Neutron Imaging Studies of Liquid Water Transport in PEM Fuel Cells
by Dr. Michael Hickner
Senior Member, Technical Staff, Sandia National Laboratories
Date: Tuesday, November 7, 2006 Time: 7:30 PM – 8:30 PM Place: Pomegranate Mediterranean Cuisine, 1585 University Ave., Berkeley, CA 94703, http://shopinberkeley.com/p/pomegranate/. Dinner: 6:30 PM – 7:30 PM. Cost: $20 per person; $12 for students. (No cost to attend presentation only.) RSVP: Adam Weber (AZWeber@lbl.gov) by 5PM Friday November 3, 2006. Please indicate if you will attend both the dinner and the talk or only the talk and if you are a student. Directions: Pomegranate Mediterranean Cuisine, from Interstate 80/580, exit University Ave. Head east on University Ave. approx. 1.3 miles to 1585 University Ave. between Sacramento St. and California St.).
Membership in ECS is not a requirement for attendance.
Water plays a key role in the performance of a proton exchange membrane fuel cell device. A high performance cell is typically supplied with water in addition to that produced by the oxygen reduction reaction in order to keep the electrodes and membrane hydrated and ionically conductive. However, too much water in the cell can cause “flooding“ where the porous layers and gas channels fill up with liquid water which cuts off reactant flow and thus decreases cell output power. There are very few techniques that can directly monitor liquid water in an operating fuel cell. Neutron radiography is an extremely promising technique for gaining quantitative information on the water content of the fuel cell.
Recent neutron imaging investigations(1) have revealed a strong temperature and current density dependence on the liquid water content of a PEM fuel cell. A maximum in liquid water content is observed at intermediate current densities and then subsequently declines as the current density is increased even though the water production increases linearly with current. These results can be explained by considering the local heating of the cell due to the waste heat of the reaction. In addition, small changes in bulk cell temperature can greatly impact the water carrying capacity of the gas, especially at higher temperature due to the exponential increase in water vapor pressure with temperature.

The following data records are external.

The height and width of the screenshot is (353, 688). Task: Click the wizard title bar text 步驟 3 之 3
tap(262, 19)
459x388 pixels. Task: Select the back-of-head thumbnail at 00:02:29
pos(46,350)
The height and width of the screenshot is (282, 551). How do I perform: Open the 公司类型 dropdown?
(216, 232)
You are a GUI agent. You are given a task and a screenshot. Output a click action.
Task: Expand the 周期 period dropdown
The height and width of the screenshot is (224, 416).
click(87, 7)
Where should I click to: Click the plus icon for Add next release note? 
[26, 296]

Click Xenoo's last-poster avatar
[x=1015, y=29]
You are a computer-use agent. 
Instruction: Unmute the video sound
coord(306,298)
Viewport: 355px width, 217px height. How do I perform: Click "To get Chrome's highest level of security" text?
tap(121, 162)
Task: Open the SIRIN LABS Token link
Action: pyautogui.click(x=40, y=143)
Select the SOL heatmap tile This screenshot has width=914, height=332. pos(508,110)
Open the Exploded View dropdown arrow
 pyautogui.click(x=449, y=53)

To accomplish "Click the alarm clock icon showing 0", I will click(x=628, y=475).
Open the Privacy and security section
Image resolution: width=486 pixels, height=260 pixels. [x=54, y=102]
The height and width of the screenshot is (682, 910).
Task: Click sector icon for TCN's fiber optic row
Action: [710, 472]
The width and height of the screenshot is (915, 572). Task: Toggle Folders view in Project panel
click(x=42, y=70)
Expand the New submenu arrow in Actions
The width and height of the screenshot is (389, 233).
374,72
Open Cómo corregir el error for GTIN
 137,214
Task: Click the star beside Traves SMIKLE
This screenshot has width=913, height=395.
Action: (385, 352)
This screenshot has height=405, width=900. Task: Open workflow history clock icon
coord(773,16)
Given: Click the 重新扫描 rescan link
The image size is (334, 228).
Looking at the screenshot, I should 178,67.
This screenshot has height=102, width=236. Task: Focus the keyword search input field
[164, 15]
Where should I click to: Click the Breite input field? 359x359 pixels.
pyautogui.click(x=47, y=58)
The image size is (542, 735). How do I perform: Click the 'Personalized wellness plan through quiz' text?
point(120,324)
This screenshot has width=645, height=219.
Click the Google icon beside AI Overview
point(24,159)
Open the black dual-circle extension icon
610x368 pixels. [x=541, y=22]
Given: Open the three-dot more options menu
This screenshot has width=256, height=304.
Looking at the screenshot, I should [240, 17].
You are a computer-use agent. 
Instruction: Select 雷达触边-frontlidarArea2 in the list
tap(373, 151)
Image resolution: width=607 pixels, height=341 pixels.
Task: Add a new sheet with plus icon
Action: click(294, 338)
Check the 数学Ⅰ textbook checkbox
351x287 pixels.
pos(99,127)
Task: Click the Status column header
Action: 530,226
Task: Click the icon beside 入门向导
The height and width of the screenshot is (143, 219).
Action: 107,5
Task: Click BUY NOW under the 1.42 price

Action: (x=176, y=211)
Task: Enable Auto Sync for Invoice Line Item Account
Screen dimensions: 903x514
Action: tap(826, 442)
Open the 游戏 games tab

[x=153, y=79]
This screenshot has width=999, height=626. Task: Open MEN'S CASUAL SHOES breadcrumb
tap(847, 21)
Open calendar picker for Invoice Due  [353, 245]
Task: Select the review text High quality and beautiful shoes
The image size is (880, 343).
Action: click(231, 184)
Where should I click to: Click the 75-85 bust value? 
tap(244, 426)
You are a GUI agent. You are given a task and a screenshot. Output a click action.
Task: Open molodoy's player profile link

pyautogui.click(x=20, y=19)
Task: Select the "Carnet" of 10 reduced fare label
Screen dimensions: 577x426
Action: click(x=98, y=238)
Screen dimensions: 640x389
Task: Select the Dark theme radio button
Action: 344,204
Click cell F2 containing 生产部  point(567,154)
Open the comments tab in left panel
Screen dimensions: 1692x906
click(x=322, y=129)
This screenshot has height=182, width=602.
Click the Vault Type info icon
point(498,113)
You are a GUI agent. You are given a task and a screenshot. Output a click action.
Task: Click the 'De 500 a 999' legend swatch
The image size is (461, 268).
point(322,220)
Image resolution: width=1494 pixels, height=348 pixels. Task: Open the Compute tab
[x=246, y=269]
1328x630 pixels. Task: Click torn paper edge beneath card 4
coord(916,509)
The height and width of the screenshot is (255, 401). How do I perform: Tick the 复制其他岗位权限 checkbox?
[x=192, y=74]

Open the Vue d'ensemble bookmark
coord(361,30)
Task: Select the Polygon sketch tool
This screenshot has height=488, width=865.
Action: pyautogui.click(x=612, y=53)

Our neutron imaging investigations have also shown that the change in water content of the cell is dramatically slower than the electrical response. In current step experiments, when the current was instantaneously increased from 0 mA/cm2 to 1000 mA/cm2, the water content did not approach a constant value for at least 100 s. Upon ceasing of the current, the water content declined slowly over a period of 600 s. We believe this slow response of the water content of the cell is due to the slow liquid transport in the porous gas diffusion layer of the cell.
Neutron imaging has proven to be a valuable tool in obtaining experimental information on the liquid water content of a PEMFC. This tool will help to further the understanding of liquid water transport in fuel cells and will aid in modeling these complex, coupled phenomena and dynamics. These results will be detailed along with more recent unpublished data that seeks to further elucidate the interplay between liquid water content and waste heat in a PEMFC under various fuel cell operating conditions.
1. Hickner, M.A., N.P. Siegel, K.S. Chen, D.N. McBrayer, D.S. Hussey, D.L. Jacobson, M. Arif, J. Electrochem. Soc.2006, 153(5).
Speaker Biographical Sketch
Michael Hickner grew up predominantly in Northern Michigan. He received his B.S. in Chemical Engineering from Michigan Tech in 1999 and his Ph.D. in Chemical Engineering from Virginia Tech in 2003 under the direction of James E. McGrath. Michael's research in Dr. McGrath's lab focused on the transport properties of proton exchange membranes and their structure-property relationships. He has spent time at Los Alamos National Laboratory studying novel membranes in direct methanol fuel cells. He moved to Sandia National Laboratories in 2003 as a postdoc and is currently a Senior Member of the Technical Staff. His research interests include transport in ion-containing polymers, membranes for water treatment, transport and performance of electrochemical systems, and wetting and two-phase flow in porous media.